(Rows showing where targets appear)

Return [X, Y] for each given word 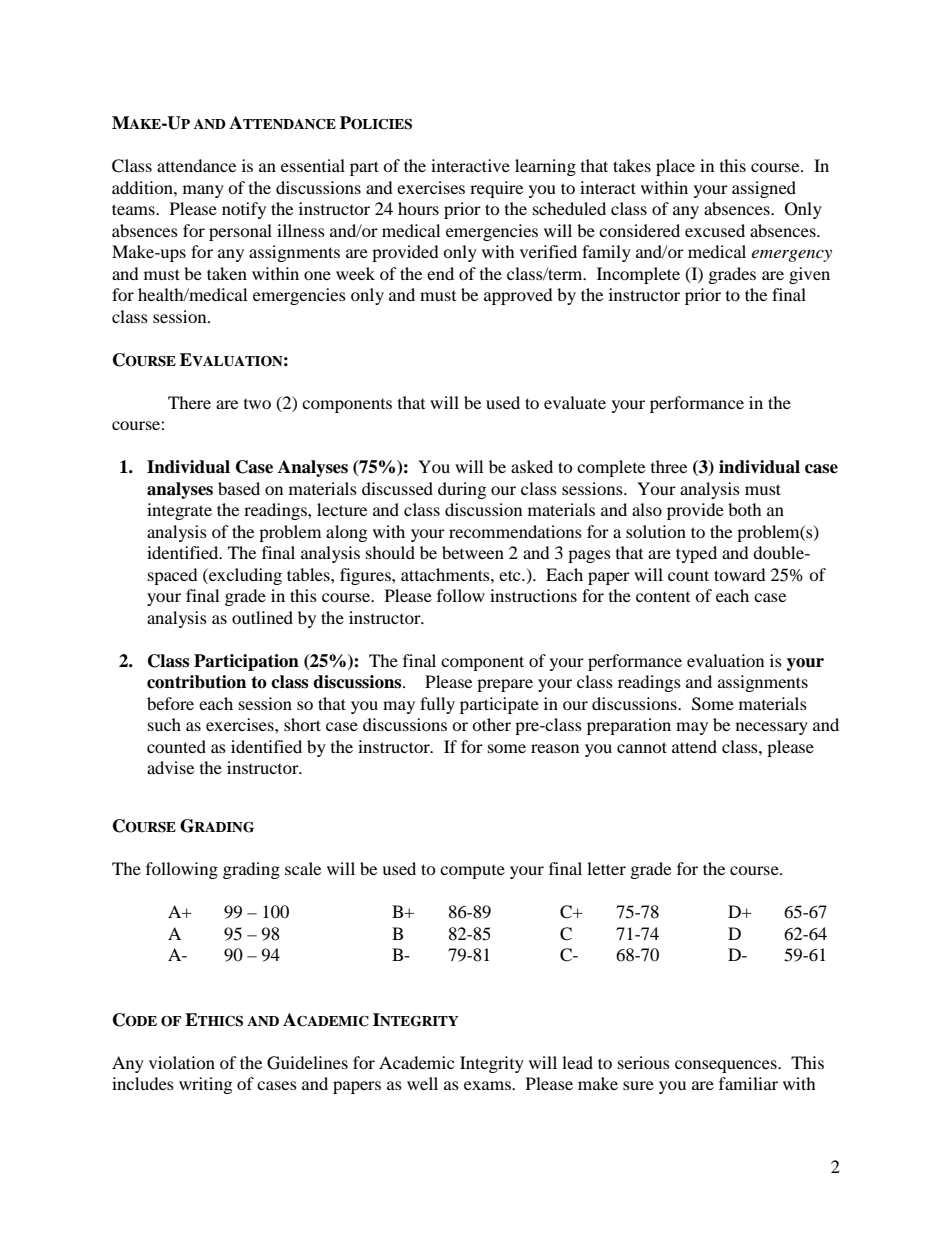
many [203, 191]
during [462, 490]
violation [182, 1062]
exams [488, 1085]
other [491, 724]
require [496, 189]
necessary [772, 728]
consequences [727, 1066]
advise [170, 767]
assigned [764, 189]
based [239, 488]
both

(THE EXERCISE)
Give every line of the records above as a JSON list of strings, one string per line, with blank lines omitted. Leave the pictures out of the list.

(TASK OUTPUT)
[
  "Return [X, Y] for each given word ",
  "many [203, 191]",
  "during [462, 490]",
  "violation [182, 1062]",
  "exams [488, 1085]",
  "other [491, 724]",
  "require [496, 189]",
  "necessary [772, 728]",
  "consequences [727, 1066]",
  "advise [170, 767]",
  "assigned [764, 189]",
  "based [239, 488]",
  "both"
]